Tasks and exercises:
**a.** In the text on Irina Zvereva, who was her opponent when she won her only ITF singles title?
**b.** Return everything in the text on Irina Zvereva from "Tennis career" down to "son Alexander Zverev.", copied word for word.

Passage:
[START]

Irina Zvereva (née Fateeva; ; born 11 April 1967) is a former professional tennis player who represented the Soviet Union and the Commonwealth of Independent States. She competed in the doubles event at the 1990 Moscow Open, a tournament on the WTA Tour, losing her opening match to Denisa Krajčovičová and Alice Noháčová while partnering with compatriot Elena Pogorelova. Zvereva was ranked as high as No. 4 in her country, and was known for her one-handed backhand.

Zvereva resides in Germany and has German citizenship. Her husband Alexander Mikhailovich Zverev is a former Soviet professional tennis player. Her sons Mischa Zverev and Alexander Zverev are both German professional tennis players.

Tennis career
Zvereva's career was limited while living in the Soviet Union. The government restricted when Zvereva and her husband could leave the country to compete in international tournaments. In particular, they were not allowed to leave the country at the same time. After leaving the Soviet Union to go to Germany in 1991, Zvereva began representing the Commonwealth of Independent States and had more opportunity to enter events on the ITF Women's Circuit. She reached five singles finals on the circuit, winning one title against German Anja Franken in Germany. Three of the five singles finals were in Germany, while the other two were in Greece. Her last runner-up came against Julia Apostoli, a fellow Soviet emigrant as well as the mother of Stefanos Tsitsipas, a rival of her son Alexander Zverev.

[END]

Information supplied:
[START]

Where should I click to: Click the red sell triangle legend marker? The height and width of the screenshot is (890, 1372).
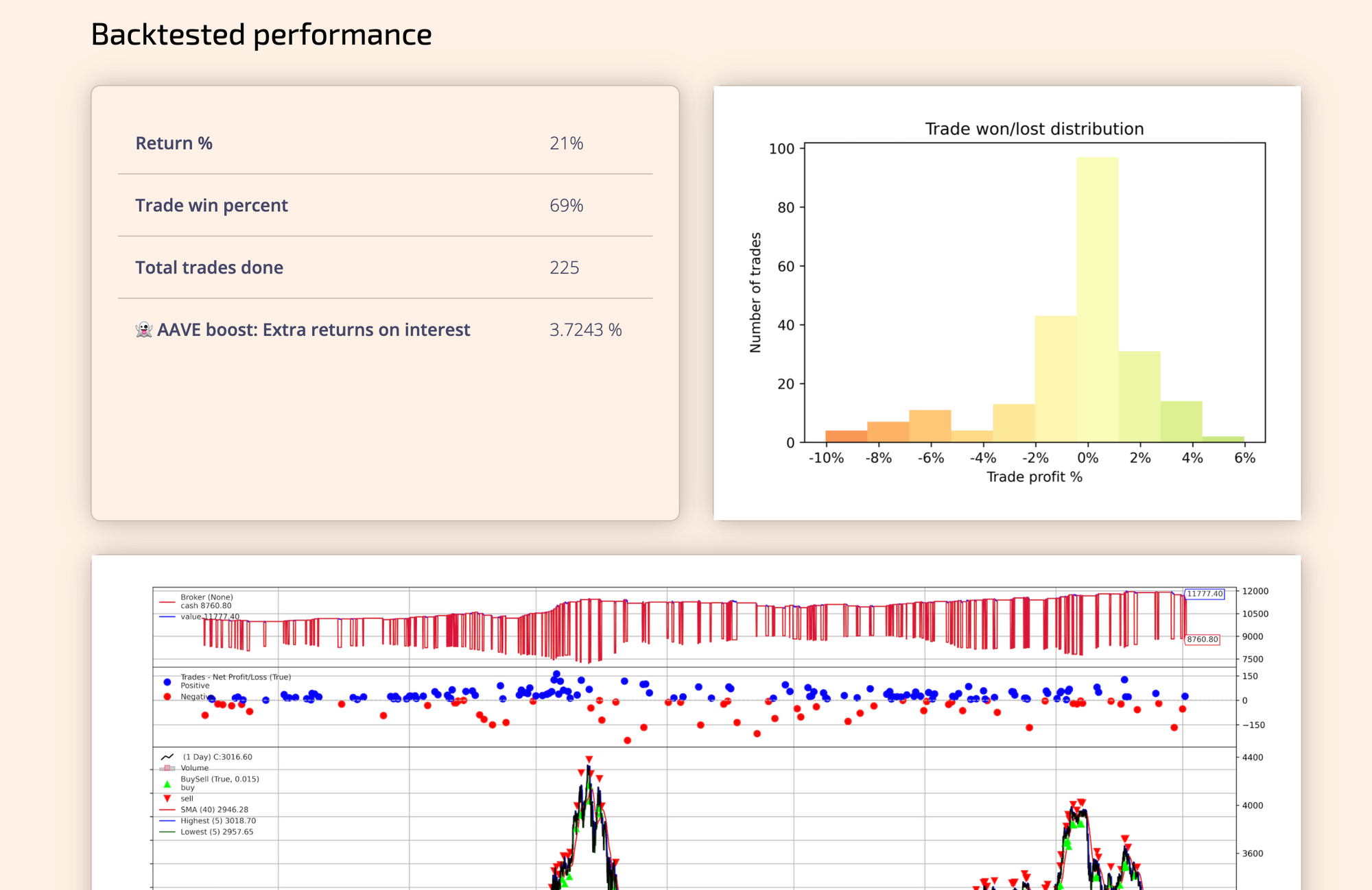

[END]

Answers provided:
**a.** Anja Franken

**b.**
Tennis career
Zvereva's career was limited while living in the Soviet Union. The government restricted when Zvereva and her husband could leave the country to compete in international tournaments. In particular, they were not allowed to leave the country at the same time. After leaving the Soviet Union to go to Germany in 1991, Zvereva began representing the Commonwealth of Independent States and had more opportunity to enter events on the ITF Women's Circuit. She reached five singles finals on the circuit, winning one title against German Anja Franken in Germany. Three of the five singles finals were in Germany, while the other two were in Greece. Her last runner-up came against Julia Apostoli, a fellow Soviet emigrant as well as the mother of Stefanos Tsitsipas, a rival of her son Alexander Zverev.